James Bond had license, or permission, to kill. As investigators and consumers, we have license, or authority, to effect change. We can emphasize procedural details, particularly with those performing procedures for the first time. We can insist on seeing all of the data, even those which do not support our hypotheses. We can make reagent validation standard practice in our own laboratories. We can also promote ethical behavior among our suppliers by favoring companies that, for example, stand behind their products by providing both meaningful validation and refunds for products that do not perform as advertised.
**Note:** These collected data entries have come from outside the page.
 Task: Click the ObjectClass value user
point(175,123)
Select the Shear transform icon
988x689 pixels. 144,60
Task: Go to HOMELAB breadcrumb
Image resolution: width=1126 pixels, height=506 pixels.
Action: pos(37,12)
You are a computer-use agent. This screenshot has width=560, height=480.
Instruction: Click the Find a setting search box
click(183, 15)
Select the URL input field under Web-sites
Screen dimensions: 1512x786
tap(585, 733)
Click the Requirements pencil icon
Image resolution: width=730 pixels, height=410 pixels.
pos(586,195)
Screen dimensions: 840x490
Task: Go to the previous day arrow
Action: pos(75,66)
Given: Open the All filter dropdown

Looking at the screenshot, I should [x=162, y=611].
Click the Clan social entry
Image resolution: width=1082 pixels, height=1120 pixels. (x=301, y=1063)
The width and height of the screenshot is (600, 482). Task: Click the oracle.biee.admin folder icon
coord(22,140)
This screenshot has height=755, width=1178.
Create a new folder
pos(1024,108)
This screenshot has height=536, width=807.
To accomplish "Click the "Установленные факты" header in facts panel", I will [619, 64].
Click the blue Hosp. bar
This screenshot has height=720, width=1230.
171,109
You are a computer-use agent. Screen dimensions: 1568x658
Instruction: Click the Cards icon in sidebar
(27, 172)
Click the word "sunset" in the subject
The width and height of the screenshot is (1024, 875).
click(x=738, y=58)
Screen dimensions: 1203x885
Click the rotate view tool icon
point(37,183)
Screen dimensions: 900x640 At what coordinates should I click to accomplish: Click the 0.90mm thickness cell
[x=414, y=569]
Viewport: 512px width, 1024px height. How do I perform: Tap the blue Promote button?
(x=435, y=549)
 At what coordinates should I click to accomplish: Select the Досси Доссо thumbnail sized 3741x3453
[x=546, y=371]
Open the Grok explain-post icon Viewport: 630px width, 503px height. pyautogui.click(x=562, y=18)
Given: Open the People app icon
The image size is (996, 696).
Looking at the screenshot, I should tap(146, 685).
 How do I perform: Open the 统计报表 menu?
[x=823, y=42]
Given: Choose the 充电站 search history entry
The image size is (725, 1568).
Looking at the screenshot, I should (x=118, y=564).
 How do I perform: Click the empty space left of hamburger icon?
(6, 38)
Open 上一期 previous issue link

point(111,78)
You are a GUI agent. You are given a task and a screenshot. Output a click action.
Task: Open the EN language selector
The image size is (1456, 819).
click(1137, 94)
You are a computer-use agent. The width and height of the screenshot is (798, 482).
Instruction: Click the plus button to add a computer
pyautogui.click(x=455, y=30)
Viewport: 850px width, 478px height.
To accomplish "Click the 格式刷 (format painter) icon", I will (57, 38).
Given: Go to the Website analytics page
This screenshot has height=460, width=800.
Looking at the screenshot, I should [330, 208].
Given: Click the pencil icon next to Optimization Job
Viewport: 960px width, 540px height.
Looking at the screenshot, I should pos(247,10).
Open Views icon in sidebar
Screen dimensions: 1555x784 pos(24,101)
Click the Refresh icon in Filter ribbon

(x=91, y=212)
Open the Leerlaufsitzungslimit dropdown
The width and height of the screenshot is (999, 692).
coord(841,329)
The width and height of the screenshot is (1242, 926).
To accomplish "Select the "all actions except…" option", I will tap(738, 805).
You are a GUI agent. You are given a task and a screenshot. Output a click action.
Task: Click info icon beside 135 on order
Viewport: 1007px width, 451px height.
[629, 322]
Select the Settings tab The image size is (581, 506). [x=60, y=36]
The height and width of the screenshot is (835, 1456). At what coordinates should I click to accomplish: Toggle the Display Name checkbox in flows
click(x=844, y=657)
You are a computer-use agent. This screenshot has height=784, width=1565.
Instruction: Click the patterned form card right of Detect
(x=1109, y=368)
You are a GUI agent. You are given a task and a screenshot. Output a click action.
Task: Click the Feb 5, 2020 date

Conversely, shunning vendors whose products fail frequently will send a strong message and, perhaps, eliminate sale of inferior or compromised materials. Finally, the scientific community must define best practices and insist on their adoption by ourselves, our colleagues, and our suppliers. By maintaining rigorous standards and taking responsibility for small details that can have enormous impact we can exercise our license to “kill” irreproducibility and, like 007, make the world (of science) a safer place.